ICU Management & Practice, ICU Volume 5 - Issue 4 - Winter 2005

Authors

Salvatore Grasso

Dipartimento dell’Emergenza e Trapianti d’Organo (DETO),

Sezione di Anestesiologia e Rianimazione, Ospedale Policlinico, Bari, Italy

 

V Marco Ranieri

Università di Torino, Dipartimento di Anestesiologia e

Rianimazione Ospedale S. Giovanni Battista- Molinette,

Torino

 

Professor Ranieri and Dr Grasso review recent improvements in mechanical ventilation.

 

The scientific interest for mechanical ventilation is demonstrated by a PubMed search made in October 2005: since 1950, more than 44,300 articles have been published on this topic. Intensivists presently have to face the challenge of translating this tremendous volume of knowledge into real clinical advantages for patients.

 

Some fundamental steps have already been made in this field, principally thanks to the translational research (Zerhouni 2005).
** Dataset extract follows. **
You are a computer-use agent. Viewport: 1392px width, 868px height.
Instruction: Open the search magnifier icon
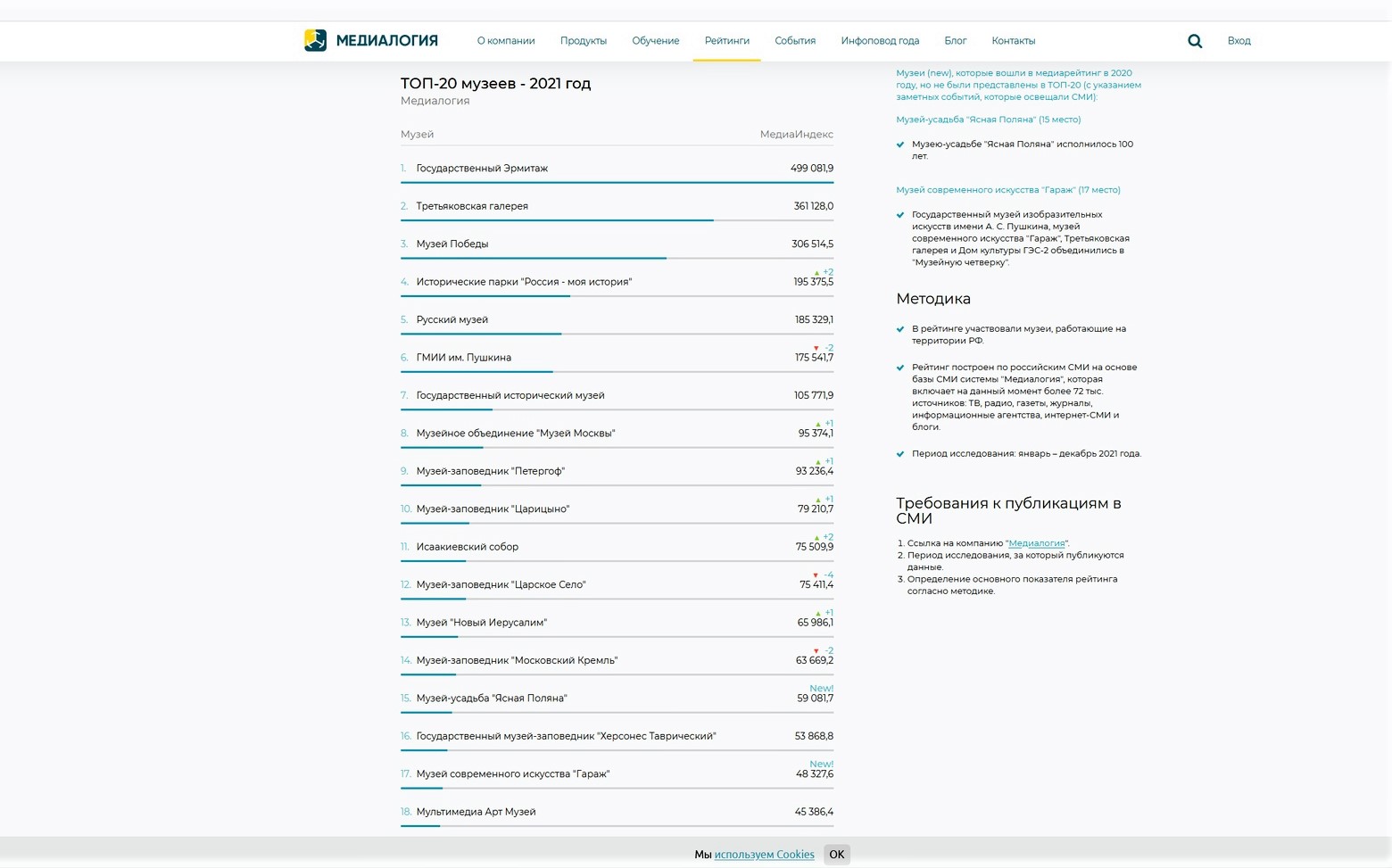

Since the mid 1980s, a large number of studies in animal models of acute respiratory distress syndrome (ARDS) have shown that mechanical ventilation can worsen pre-existing lung injury (ventilator induced

lung injury – VILI) (Matthay & Zimmerman 2005), by inducing closing and opening of collapsed alveolar units (atelectrauma), and/or alveolar overdistension at each respiratory cycle. Thanks to this knowledge, the effects of “lung protective” ventilatory strategies on VILI have been tested in clinical studies (Ranieri et al. 1999). Applied in a randomized controlled trial conducted by the ARDS Network, these strategies proved to reduce mortality of patients (ARDS Network 2000). The study by the ARDS network closed the loop between the laboratory and clinical approaches, perhaps for the first time in the field of intensive care medicine.

 

The last generation of mechanical ventilators presents interesting improvements in the field of partial ventilator assistance modes (Ranieri 1997). Partial ventilator support techniques are intended for patients who have normal respiratory drive, but who have difficulty sustaining adequate spontaneous ventilation. Clinical optimization of the patient-ventilator interactions requires a continuous matching between the triggering, flow delivering, and cycling functions of the ventilator and patient’s ventilatory drive, spontaneous inspiratory flow demand, and neural inspiratory time. The logical development of ventilator technology has been to develop systems able to automatically interface physiologic parameters to ventilator outputs. Together with the older volume support mode, which is a peculiar form of pressure support ventilation (PSV) in which the applied pressure level is automatically targeted to a pre-set tidal volume, various forms of proportional assist ventilation (PAV) are now clinically available.

 

PAV is an innovative mode of partial ventilatory support in which the ventilator generates pressure in proportion to patient’s effort (Younes et al. 1992). According to preliminary studies, PAV is able to near normalize patient’s neuro-ventilatory coupling, making the ventilator  an extension of patient’s respiratory muscles and leaving the patient entirely in control of all aspects of breathing (Grasso et al. 2000). With the definitive technical implementation, PAV ventilators are able to measure continuously and non invasively the elastic and resistive properties of the respiratory system, and to continuously adapt the level of proportional assistance to the intrinsic changes in respiratory mechanics over time (Younes et al. 2001a & b).

 

Among the other computer driven automatic or semiautomatic algorithms recently implemented in mechanical ventilators are adaptive support ventilation (ASV) and the Knowledge Based System (KBS). ASV is a system able to deliver ventilatory assistance to obtain the “optimal” ventilatory pattern, i.e. the more favourable ventilatory pattern in terms of work of breathing (Belliato et al. 2004). KBS is an algorithm able to gradually withdraw the mechanical support and thus automatically wean the patient from mechanical ventilation. According to preliminary results, KBS reduces the “weaning time” as compared with physician-driven weaning protocols (Bouadma et al. 2005).

 

Another field of development for mechanical ventilators regards the devices for monitoring respiratory mechanics. Practically, all the modern intensive care mechanical ventilators are able to perform measurements of static elastance, resistance and intrinsic PEEP in ventilated patients. However, the mechanical characteristics of the respiratory system are often non-linear, and a very interesting possibility now available to clinicians is to measure quasi static volume-pressure curves of the respiratory system. The lower and upper inflection points can be identified on these curves through internal devices of the mechanical ventilator (Lu et al. 1999). In addition the possibility to measure residual functional capacity will potentially improve our understanding of the effects of positive end expiratory pressure.

 

In conclusion, in the last years the interplay between industrial interests and the clinician’s requests has generated a synergistic effort towards the development of the new generation of intensive care mechanical ventilators. In the next years we should be able to assess all these innovations in a correct, evidencebased, perspective.